Le Tribunal Administratif de Montreuil annule la décision du 9 février 2024 par laquelle le préfet de la Seine-Saint-Denis a clôturé la demande de certificat de résidence de M. A..., ressortissant algérien. Le tribunal juge que la demande de titre de séjour, présentée en qualité de conjoint de français, n'était pas incomplète et que le préfet a commis un défaut d'examen particulier de sa situation. En conséquence, il enjoint au préfet de réexaminer la demande de M. A... dans un délai de deux mois et de lui délivrer un récépissé l'autorisant à travailler durant cet examen. La décision est fondée sur les articles R. 431-10 et R. 431-11 du code de l'entrée et du séjour des étrangers et du droit d'asile.

Avocat : SUN TROYA

4 décembre 2025• 12ème chambre
TA54Décision• Excès de pouvoir

Tribunal Administratif de Nancy — N° TA54-2502218

Le Tribunal Administratif de Nancy a rejeté la requête de Mme B..., ressortissante tunisienne, qui contestait le refus de titre de séjour et l'obligation de quitter le territoire français pris par la préfète de Meurthe-et-Moselle. La requérante invoquait notamment la méconnaissance de l'article 8 de la Convention européenne des droits de l'homme, des articles L. 423-23 et L. 435-1 du code de l'entrée et du séjour des étrangers et du droit d'asile, ainsi que le droit d'être entendue.
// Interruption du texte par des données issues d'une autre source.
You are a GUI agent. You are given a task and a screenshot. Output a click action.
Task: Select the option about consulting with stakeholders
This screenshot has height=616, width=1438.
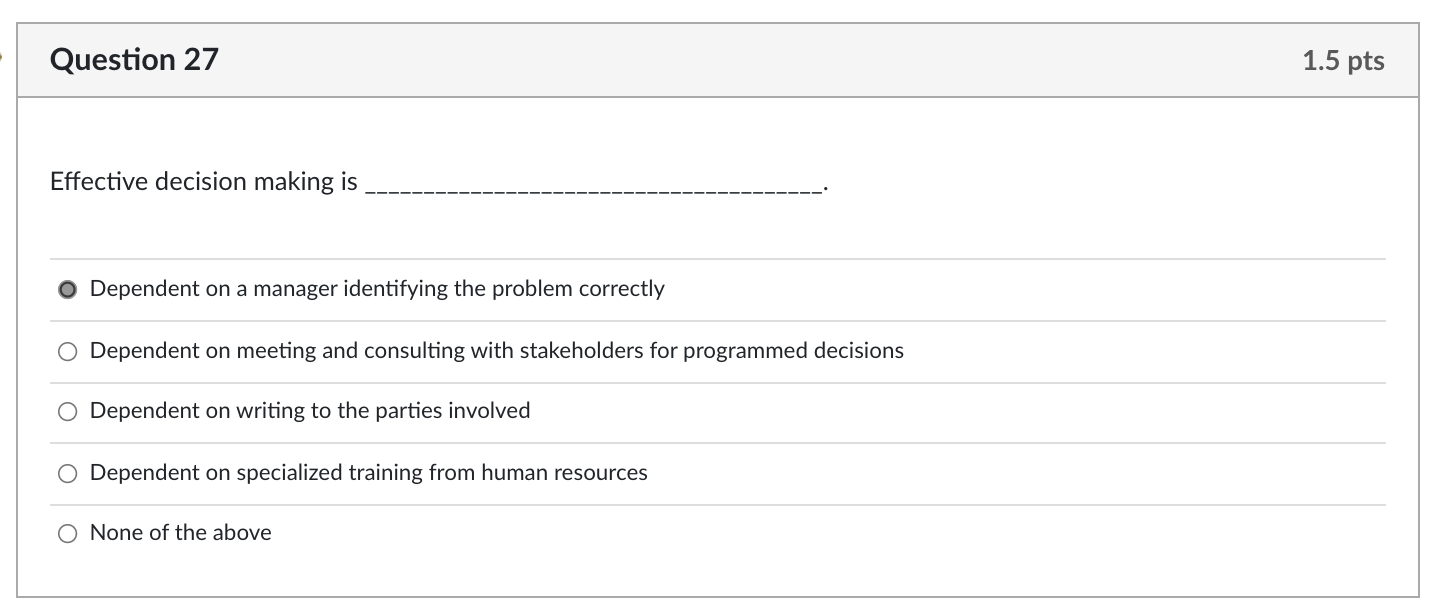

Le tribunal a estimé que les moyens soulevés n'étaient pas fondés, considérant que la décision attaquée n'était entachée ni d'erreur d'appréciation ni de violation des textes invoqués.

Avocat : SCP BOUVIER - JAQUET - ROYER - PEREIRA-BARBOSA

4 décembre 2025• Chambre 3
TA31Ordonnance• Excès de pouvoir

Tribunal Administratif de Toulouse — N° TA31-2508491

Cette ordonnance du Tribunal Administratif de Toulouse, rendue en référé sur le fondement de l'article L. 521-2 du code de justice administrative, concerne la demande de suspension d'un arrêté préfectoral d'expulsion du territoire français pris à l'encontre de M. C..., ressortissant marocain. Le juge des référés a rejeté l'ensemble des conclusions de la requête, estimant qu'aucune atteinte grave et manifestement illégale à une liberté fondamentale n'était caractérisée. Il a notamment considéré que la menace à l'ordre public était établie au regard des condamnations pénales du requérant, et que la décision d'expulsion ne portait pas une atteinte disproportionnée à son droit au respect de sa vie privée et familiale garanti par l'article 8 de la Convention européenne des droits de l'homme. La requête a été rejetée, y compris les demandes d'injonction et celles relatives aux frais de justice.